The moms then meet up in a Spanish-style villa, where they initially complement each other’s kids. Henrietta then launches in to Maurice needing to show affection for the kids, which Marla understands. Marla then tells Henrietta that she gets where the tension in Henrietta’s marriage lies, and gives Henrietta Marco’s list of three things he feels bad about, which basically boil down to wanting Henrietta to be and act in love with him again. Henrietta breaks down crying and says she’ll try really hard with Marco. I knew the “Dear John” letter hopes I had from the preview were not going to be fulfilled. Then they swap money envelopes and go on their merry way.
We knew this wouldn’t end well.
The moms head home and are glad to get there. Henrietta greets her boys with big hugs, saying she missed holding them and smelling them. Personally, I think that’s weird—the smell bit, that is. She also greets Marco with a big hug and molti baci. Marla is also widely anticipated; the house is festively decorated, Maurice does the dishes and the kids all greet Marla as she pulls up. Everyone is happy to be home.
Finally, it’s time for the money reveal. First up, Henrietta reads out the way the loot was divided: $150 for Orion for shopping for toys. Leonardo gets $250 for a hamster and supplies. That’s one expensive hamster, if ya ask me. Then there’s $3,500 for a trip to Disney in Orlando, to which they’ve never been., $1,000 for Henrietta’s nights out, $5,000 for a trip to Italy, $15,000 for savings, and $25,000 for Mario to go to culinary school in Miami. They are thrilled with the results. All in all, Henrietta has been happy with the experience and, although she sees a long road ahead, she and Marco may make it OK for a little while longer.

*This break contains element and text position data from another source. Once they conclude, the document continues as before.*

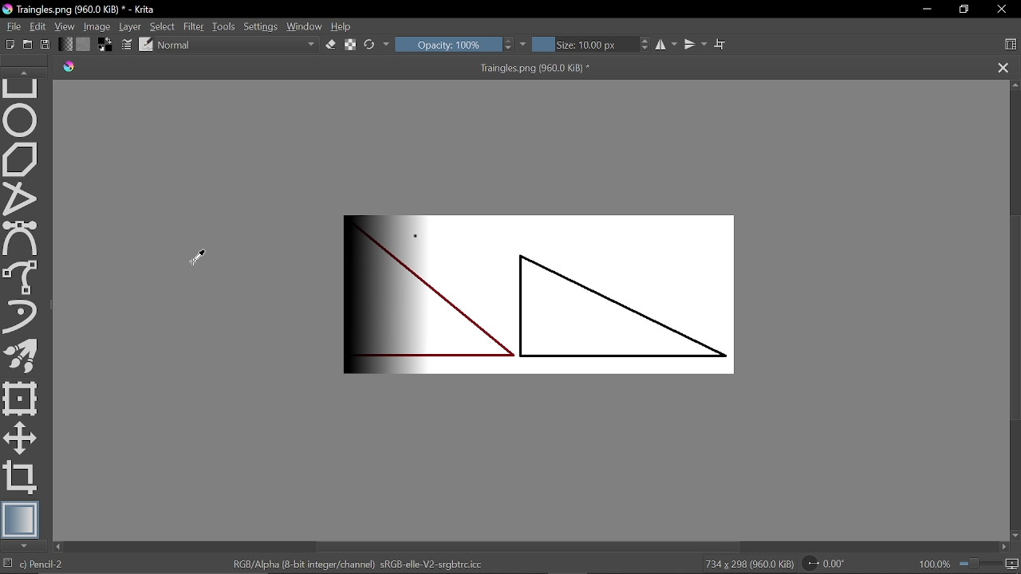  Describe the element at coordinates (551, 292) in the screenshot. I see `Gradient added` at that location.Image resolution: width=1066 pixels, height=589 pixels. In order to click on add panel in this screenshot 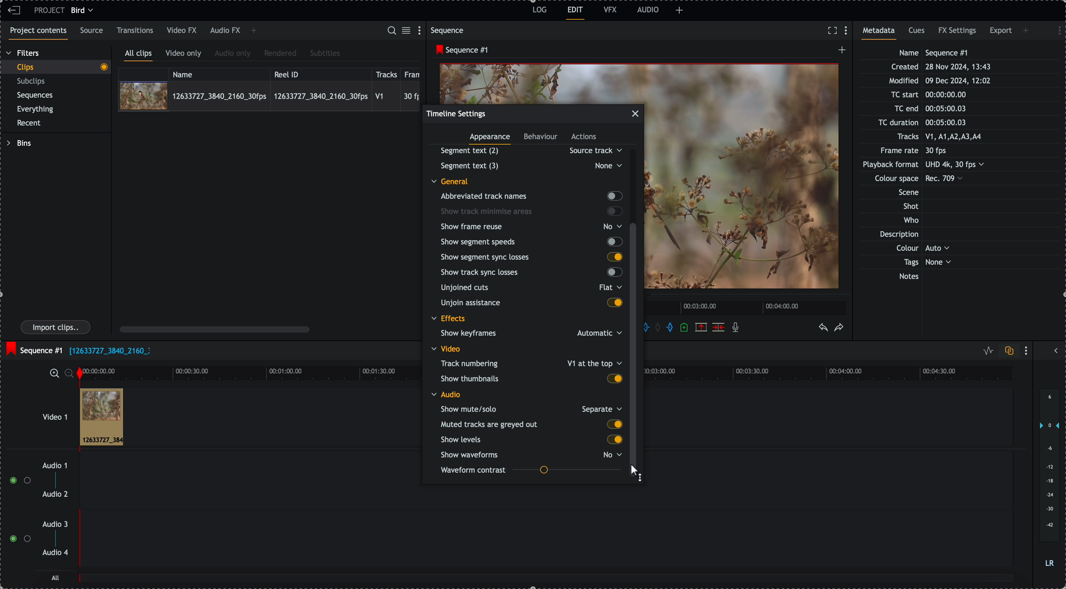, I will do `click(1027, 31)`.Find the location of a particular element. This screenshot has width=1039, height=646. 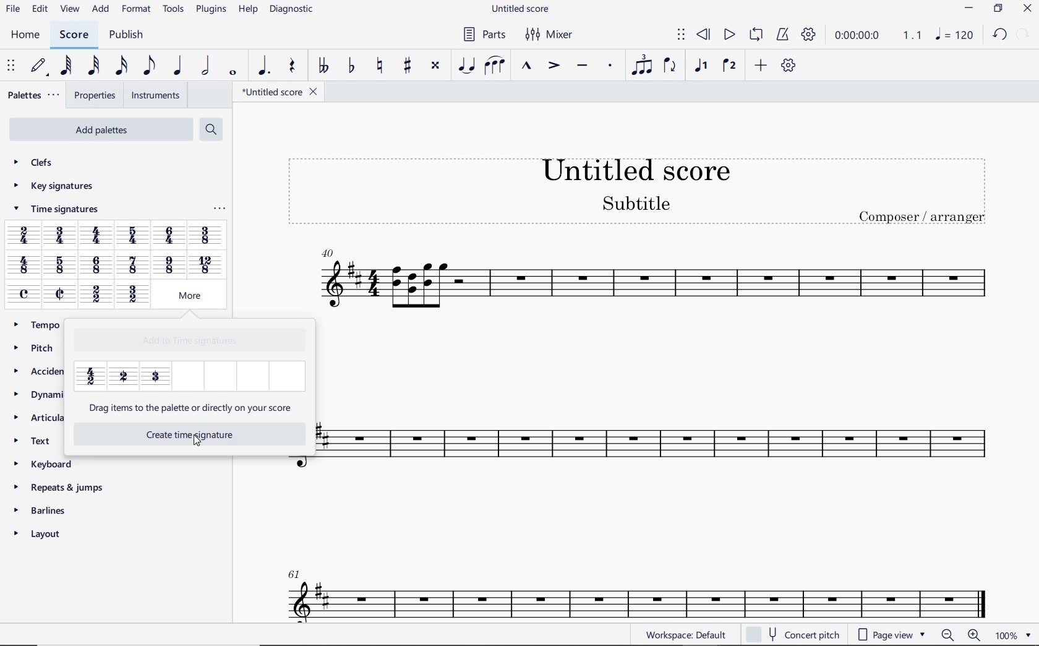

INSTRUMENT: TENOR SAXOPHONE is located at coordinates (658, 374).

Marla also cracks into her letter. They get $10,000 for credit card debt, and $7,000 toward a new car in which the whole family can ride. They are OK with these allotments. Then there’s $1,000 tagged for Marla and Cierra to go to a spa and get pampered. Marla says they are NOT spa people. For $1,000, I could learn to be spa people. Then there’s $4,000 for Marla and Maurice to go on a romantic getaway, perhaps to Rome. Marla says that Rome isn’t even in her dictionary, because they live in the ‘hood. Seriously, some money should have gone to a really good dictionary that defines both “Rome” and “corny.” The next allocations deal with renovation to the house: $2,000 to paint the inside Benjamin Moore white; $3,000 to re-do hard wood floors on the first floor; $2,500 to renovate the basement; some money to retile the bathroom; $1,000 to renew the bedroom furniture; $1,450 to re-carpet the upstairs; $1,000 to pay for a post-construction cleaning. Then there’s $400 for Victoria’s Secret underwear (although it sounded like Marla said Victorian underwear) for Cierra. And, most perplexing of all, $3,500 to be donated to the mayoral candidate of their choosing, and $3,500 to be donated to either a Baptist of Seventh Day Adventist church of their choosing. It was never established that the Hawkins are members of either religion.
Marla became more and more angry as she read through the list of the home improvements. She was furious that Henrietta did not allocate any money to savings and did not give the boys any cash. She goes on a rampage through the house, popping all the welcome home balloons they’d put up for her. Maurice tires to calm her down and talk to her rationally, and she just carries on and won’t let him get a word in edge-wise. She storms out of the house and walks down the street, but eventually comes back in. And we are again treated to the interview snippet where Marla proclaims that family is more important than money. Someone at Fox does have “irony” in their dictionary.